=== Section Start ===

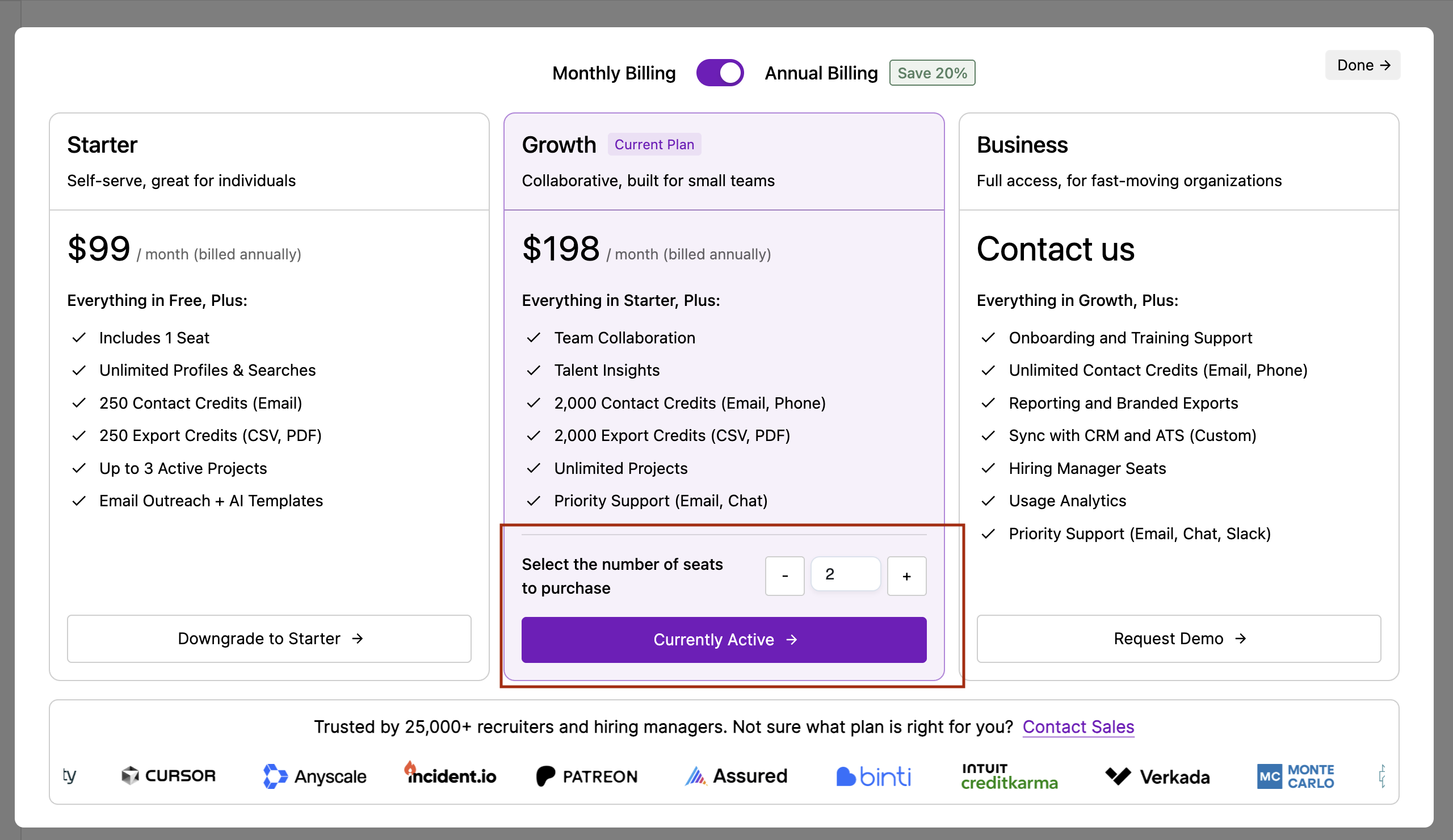Click the Verkada logo
This screenshot has width=1453, height=840.
pos(1157,776)
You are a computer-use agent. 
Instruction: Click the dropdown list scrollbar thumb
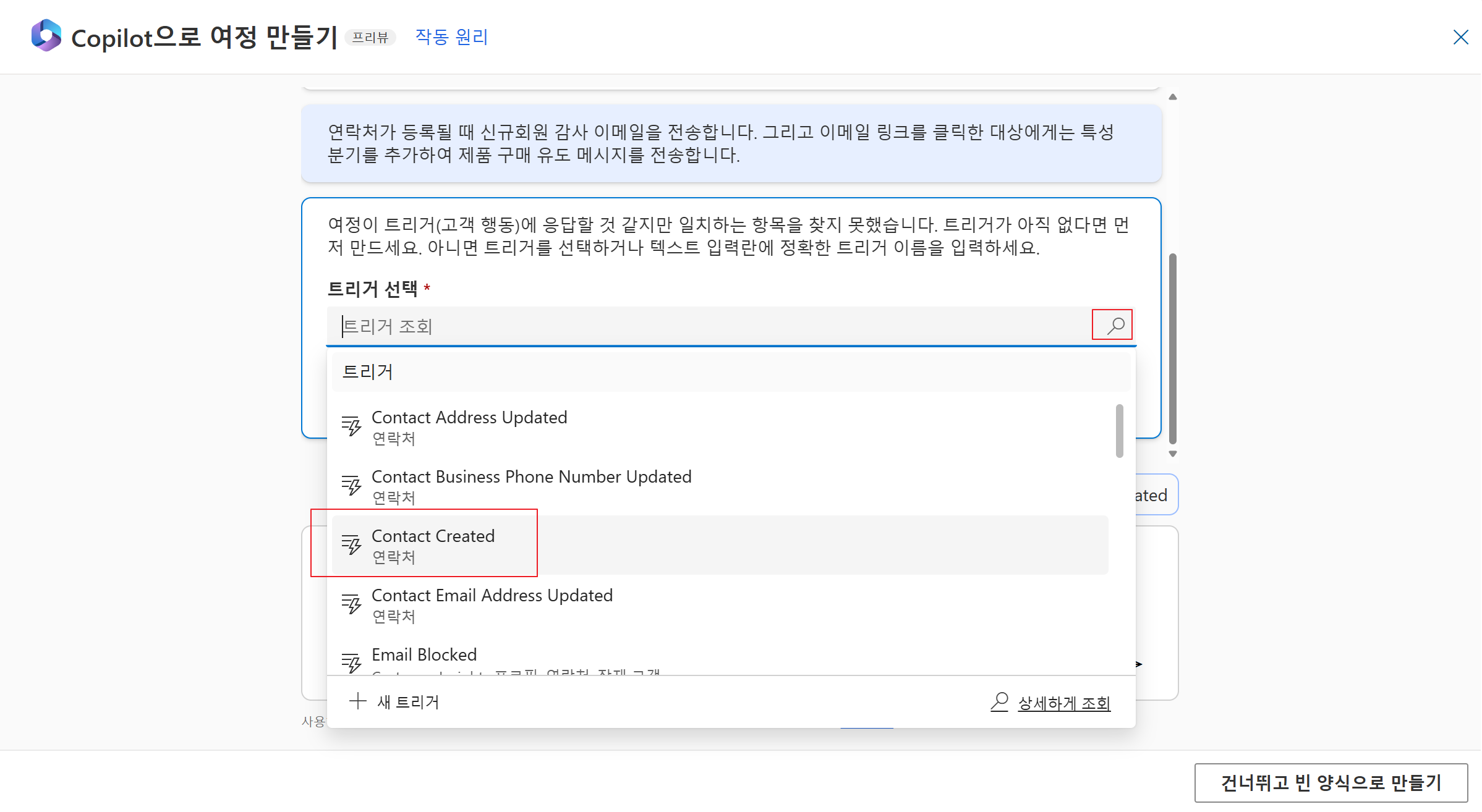coord(1119,431)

=== Section End ===

#### [Directions for this task]
Copy nothing but the lines from the line that contains "Instruction: Click the" through the end of the listing, exactly, and keep pictures out of it.

#### [Solution for this task]
Instruction: Click the dropdown list scrollbar thumb
coord(1119,431)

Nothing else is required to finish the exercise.